Mar 22, 2019 | Your Business, Your Relationships
It’s ok to ask for help! You were never meant to do it on your own. [Lesson Learned #4]
When was the last time you made a big difference for someone in your life?
Maybe it was a colleague who you assisted with some expert advice at work, or you cooked your partner dinner when he was least expecting it, or you were meeting with someone to network over coffee, and you gave them a great recommendation.
Didn’t it feel good?
I believe that we all have a fundamental need to make a difference for others, to make a contribution to the world, to be of service to others.
Then please tell me, why is it so hard to ask for help?
We love helping others, but for some crazy reason, why don’t we believe we deserve it in return?

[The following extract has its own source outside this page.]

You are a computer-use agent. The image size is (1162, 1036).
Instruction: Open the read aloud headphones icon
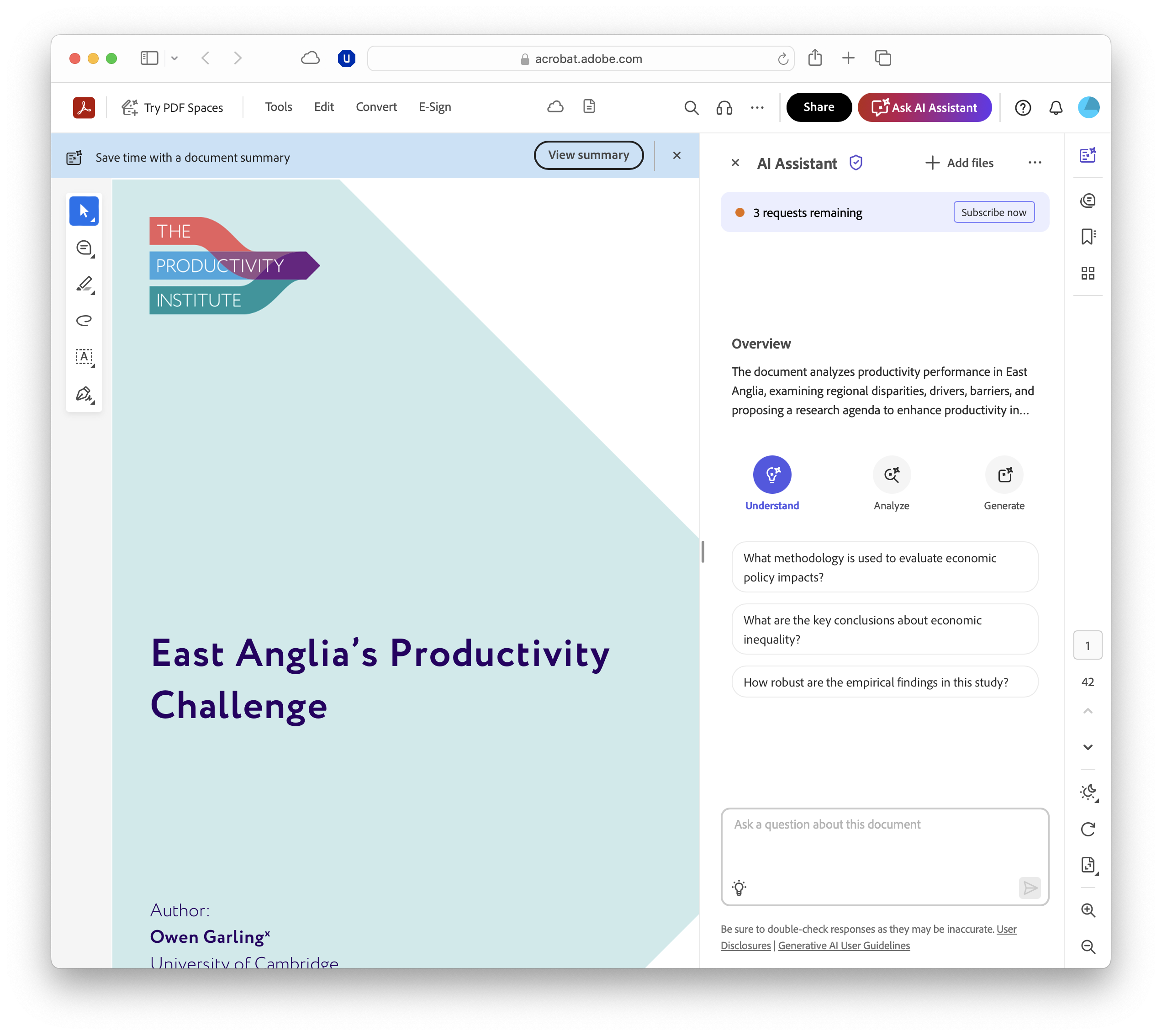click(x=724, y=108)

The fourth most important lesson I’ve learned in business has been giving up the notion that I can or was ever intended to grow my business, by myself.

I think fundamentally, asking for help, reveals vulnerability, and that’s why many of us refrain from asking for it.
However, when you can put your ego down and ask for help, you will massively deepen your connections with others.
I learned this lesson when for the first time, my business had stopped flowing and reached its first ebb.
There are two types of entrepreneurs. The ones who would rather leverage their personal community more than strangers for help and referrals. And the inverse.
When I started my business, I asked for referrals. It’s how I gained my first client.
I reached out to my personal community, offered them an experience of my coaching services so they had a sense of what I did, and then directly asked for referrals.
It was uncomfortable and outside of my comfort zone. Yet, I practiced and it was effective.
Until I didn’t need to ask for referrals anymore.
I had grown my online platform and established systems where people would come to me. And then, one day this system stopped working for me.
I’m not sure why it did.
But ultimately, what I learned is that I had become too independent. I was going at it alone.
Through that season in my business, I had to get back to basics.
I had to put my ego down once more. (Let’s be honest, she’d gotten a little too comfortable.)
I had to start asking for help.
I laugh thinking about it now. I believe that we all benefit from asking others for help. For both offering help and for being open to receiving.
It creates flow.
It normalizes our own humanity and the notion that we were never meant to do it on our own.
It reminds us to put our faith and trust in some universal knowing larger than ourselves.